Succession or hard times? Motive behind possible sale of Irving Oil stumps industry watchers
As a privately held company, Irving Oil historically reveals little about its operations
Irving Oil's motives remain a mystery to many industry watchers, including David Campbell, an economic development consultant and a former chief economist for the New Brunswick government.
On Wednesday, the Saint John-based company announced a strategic review that would contemplate a "full or partial sale."
Campbell said the announcement was "kind of strange."
He said privately held companies such as Irving Oil have to conduct strategic reviews "on a regular basis, so to announce it sounded a little out of the ordinary."
With such a tight-lipped privately held company, Campbell said he has "no idea what the motivation would be" to raise the spectre of a sale, but he has a hunch.
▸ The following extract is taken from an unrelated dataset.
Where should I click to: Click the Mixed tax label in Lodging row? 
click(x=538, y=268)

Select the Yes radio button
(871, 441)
"We do know that over the next 20 or 30 years, there's going to be less oil refined, and so they need to figure out strategically what their role is."
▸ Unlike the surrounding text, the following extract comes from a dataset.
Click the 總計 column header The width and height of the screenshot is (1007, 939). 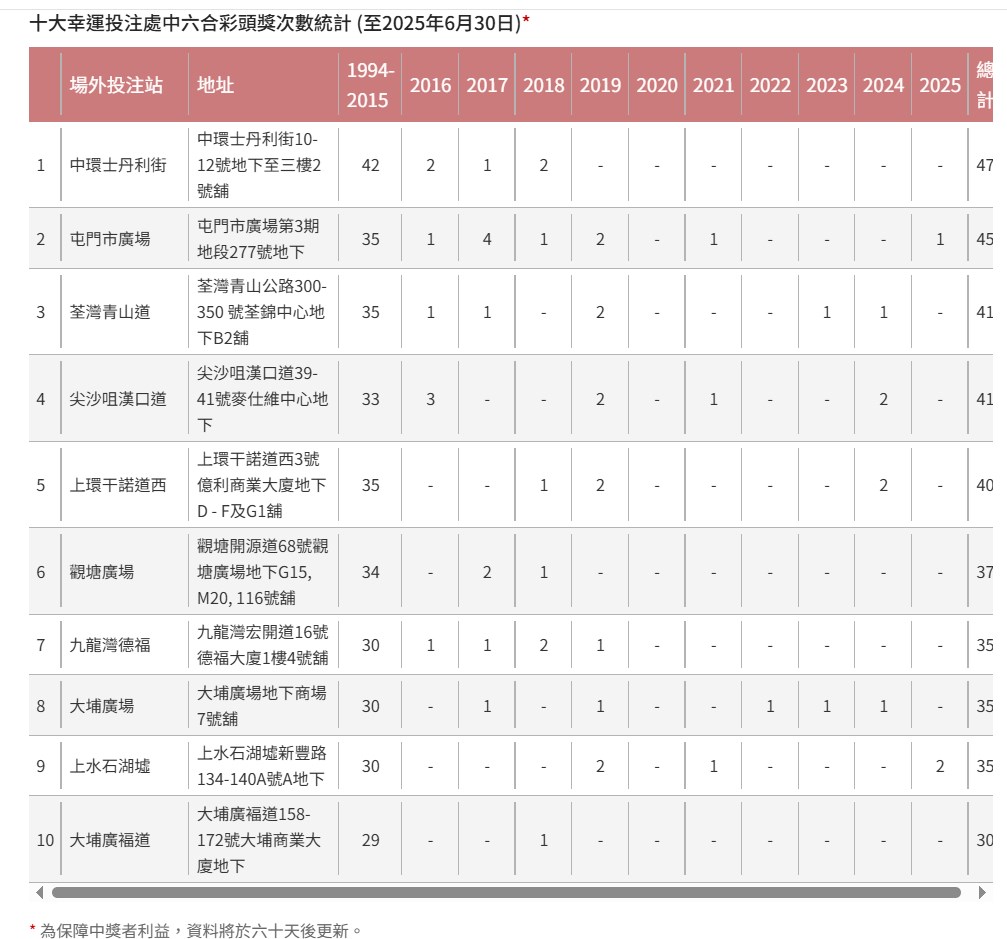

With all the uncertainty around refining, perhaps they want to get out while the going's good, said Campbell.
And they may want to use the capital built up in the company for another venture.
"One of the options that many of us were hoping they would do is deploy that capital in other energy-related sectors like hydrogen … [or] other new energy-related opportunities, and maybe they still would do that."
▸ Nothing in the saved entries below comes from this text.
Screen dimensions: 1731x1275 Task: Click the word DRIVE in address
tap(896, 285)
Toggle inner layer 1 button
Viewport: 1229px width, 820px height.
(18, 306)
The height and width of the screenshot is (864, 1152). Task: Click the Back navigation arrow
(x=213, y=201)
Because of the size of Irving Oil and the hefty price tag that it will command, Campbell said potential buyers are likely not going to be Canadian-based.
Irving Oil has about 4,000 employees and operates Canada's largest refinery, which processes 320,000 barrels a day.
Such a sale, he said, would have ripple effects throughout New Brunswick's economy. First of all, any outside buyer would likely move the head office, which means a loss of all of those jobs.
Could be like NBTel
"So you remember what happened to NBTel in Saint John? That's exactly what's going to happen with Irving Oil — that all of the head office jobs, back office jobs, the support jobs, the supply chain, almost all of that disappears."
Founded in 1888, the New Brunswick Telephone Company was based in Saint John until it merged with other communications companies in Atlantic Canada in 1999. It's now known as Bell Aliant and is headquartered in Halifax.
Obviously, said Campbell, Irving Oil's refinery would have to remain where it is, so those jobs would be safe.
Campbell said it's also difficult to estimate the value of a privately held company. Normally one would estimate the value of the assets, but those aren't known with Irving Oil.
"I think the price will be set based on the discounted value of future profits."
The company imports roughly $8 billion of raw crude each year and exports $10 billion worth of product, he said.
"So they're not worth $10 billion to the economy, but they're worth $2 billion to the economy," explained Campbell.
"I think the public needs to understand the economic contribution of a large company like that, but they also need to understand that businesses are trying to make a return on the capital they invest."
But, he added, "it is a shame when a locally owned business sells to a foreign or externally owned business because the decisions now are made outside the region, the profits tend to go outside the region."
A succession issue?
Contemplating a sale might also be a succession issue, said Tom Cooper, a business professor at Memorial University in St. John's.
After all, Arthur Irving, the head of Irving Oil, is 93.
"At some point, somebody has to decide who's going to take over," said Cooper.
Arthur's daughter Sarah Irving, who's in her late 30s, is currently executive vice-president of Irving Oil.
"And maybe the other children want their inheritance and they're thinking about selling it," said Cooper.
"When you're a billionaire like Arthur Irving and his brother, you're not just giving money to your children, you're giving money to your great grandchildren, if it's handled well. So a really good question is when do you exit? And this may be one of the strategic decisions that they're making."
With more restrictions on emissions, a shift away from fossil fuels to electric vehicles and other greener technology, said Cooper, "this may be a good time to get out."
He said there are some long-term trends that "are not favourable to companies that are involved in the oil and gas industry.
Insurance companies, for example, aren't looking favourably on the sector.
"Allianz, which is the big European German insurer, has said that as of 2035, they will no longer insure companies involved in fossil fuels. So that's one big trend and there's other big trends around regulation, both nationally and internationally, which may make this a good time to sell."